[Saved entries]
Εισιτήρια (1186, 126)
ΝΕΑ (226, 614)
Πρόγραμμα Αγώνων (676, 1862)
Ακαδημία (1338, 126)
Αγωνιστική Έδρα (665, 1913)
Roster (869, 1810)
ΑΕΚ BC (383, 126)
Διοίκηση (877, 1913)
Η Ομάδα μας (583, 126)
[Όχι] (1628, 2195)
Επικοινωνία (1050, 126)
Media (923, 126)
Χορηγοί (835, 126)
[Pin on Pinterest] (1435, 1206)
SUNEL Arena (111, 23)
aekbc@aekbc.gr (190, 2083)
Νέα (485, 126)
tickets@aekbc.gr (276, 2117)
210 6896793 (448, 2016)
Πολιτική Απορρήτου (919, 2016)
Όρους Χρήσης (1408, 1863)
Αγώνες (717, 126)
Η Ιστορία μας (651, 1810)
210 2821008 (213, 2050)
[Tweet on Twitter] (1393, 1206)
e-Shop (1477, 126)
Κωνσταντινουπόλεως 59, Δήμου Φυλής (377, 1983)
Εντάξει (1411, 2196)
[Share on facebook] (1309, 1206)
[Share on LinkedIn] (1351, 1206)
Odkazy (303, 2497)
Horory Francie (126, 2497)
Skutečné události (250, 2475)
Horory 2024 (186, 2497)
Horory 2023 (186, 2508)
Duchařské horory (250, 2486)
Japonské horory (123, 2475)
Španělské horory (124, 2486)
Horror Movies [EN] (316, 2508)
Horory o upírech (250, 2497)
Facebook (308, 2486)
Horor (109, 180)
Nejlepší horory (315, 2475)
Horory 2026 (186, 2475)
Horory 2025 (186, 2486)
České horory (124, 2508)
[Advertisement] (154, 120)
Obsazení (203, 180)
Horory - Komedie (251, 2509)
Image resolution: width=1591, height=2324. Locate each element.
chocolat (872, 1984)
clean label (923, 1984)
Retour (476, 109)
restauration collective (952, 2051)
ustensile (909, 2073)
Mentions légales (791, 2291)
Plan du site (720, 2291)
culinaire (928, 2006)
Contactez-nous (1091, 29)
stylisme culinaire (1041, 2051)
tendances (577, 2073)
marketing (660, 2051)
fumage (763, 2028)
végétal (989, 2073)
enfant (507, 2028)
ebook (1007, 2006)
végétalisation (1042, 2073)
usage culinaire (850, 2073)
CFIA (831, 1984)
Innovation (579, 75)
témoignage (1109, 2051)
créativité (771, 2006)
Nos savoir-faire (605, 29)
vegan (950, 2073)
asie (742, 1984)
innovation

- [Your assignment]:
Every record must be output again with its wording unchanged.

- [Result for this exercise]:
Εισιτήρια (1186, 126)
ΝΕΑ (226, 614)
Πρόγραμμα Αγώνων (676, 1862)
Ακαδημία (1338, 126)
Αγωνιστική Έδρα (665, 1913)
Roster (869, 1810)
ΑΕΚ BC (383, 126)
Διοίκηση (877, 1913)
Η Ομάδα μας (583, 126)
[Όχι] (1628, 2195)
Επικοινωνία (1050, 126)
Media (923, 126)
Χορηγοί (835, 126)
[Pin on Pinterest] (1435, 1206)
SUNEL Arena (111, 23)
aekbc@aekbc.gr (190, 2083)
Νέα (485, 126)
tickets@aekbc.gr (276, 2117)
210 6896793 (448, 2016)
Πολιτική Απορρήτου (919, 2016)
Όρους Χρήσης (1408, 1863)
Αγώνες (717, 126)
Η Ιστορία μας (651, 1810)
210 2821008 (213, 2050)
[Tweet on Twitter] (1393, 1206)
e-Shop (1477, 126)
Κωνσταντινουπόλεως 59, Δήμου Φυλής (377, 1983)
Εντάξει (1411, 2196)
[Share on facebook] (1309, 1206)
[Share on LinkedIn] (1351, 1206)
Odkazy (303, 2497)
Horory Francie (126, 2497)
Skutečné události (250, 2475)
Horory 2024 (186, 2497)
Horory 2023 (186, 2508)
Duchařské horory (250, 2486)
Japonské horory (123, 2475)
Španělské horory (124, 2486)
Horror Movies [EN] (316, 2508)
Horory o upírech (250, 2497)
Facebook (308, 2486)
Horor (109, 180)
Nejlepší horory (315, 2475)
Horory 2026 (186, 2475)
Horory 2025 (186, 2486)
České horory (124, 2508)
[Advertisement] (154, 120)
Obsazení (203, 180)
Horory - Komedie (251, 2509)
Image resolution: width=1591, height=2324. Locate each element.
chocolat (872, 1984)
clean label (923, 1984)
Retour (476, 109)
restauration collective (952, 2051)
ustensile (909, 2073)
Mentions légales (791, 2291)
Plan du site (720, 2291)
culinaire (928, 2006)
Contactez-nous (1091, 29)
stylisme culinaire (1041, 2051)
tendances (577, 2073)
marketing (660, 2051)
fumage (763, 2028)
végétal (989, 2073)
enfant (507, 2028)
ebook (1007, 2006)
végétalisation (1042, 2073)
usage culinaire (850, 2073)
CFIA (831, 1984)
Innovation (579, 75)
témoignage (1109, 2051)
créativité (771, 2006)
Nos savoir-faire (605, 29)
vegan (950, 2073)
asie (742, 1984)
innovation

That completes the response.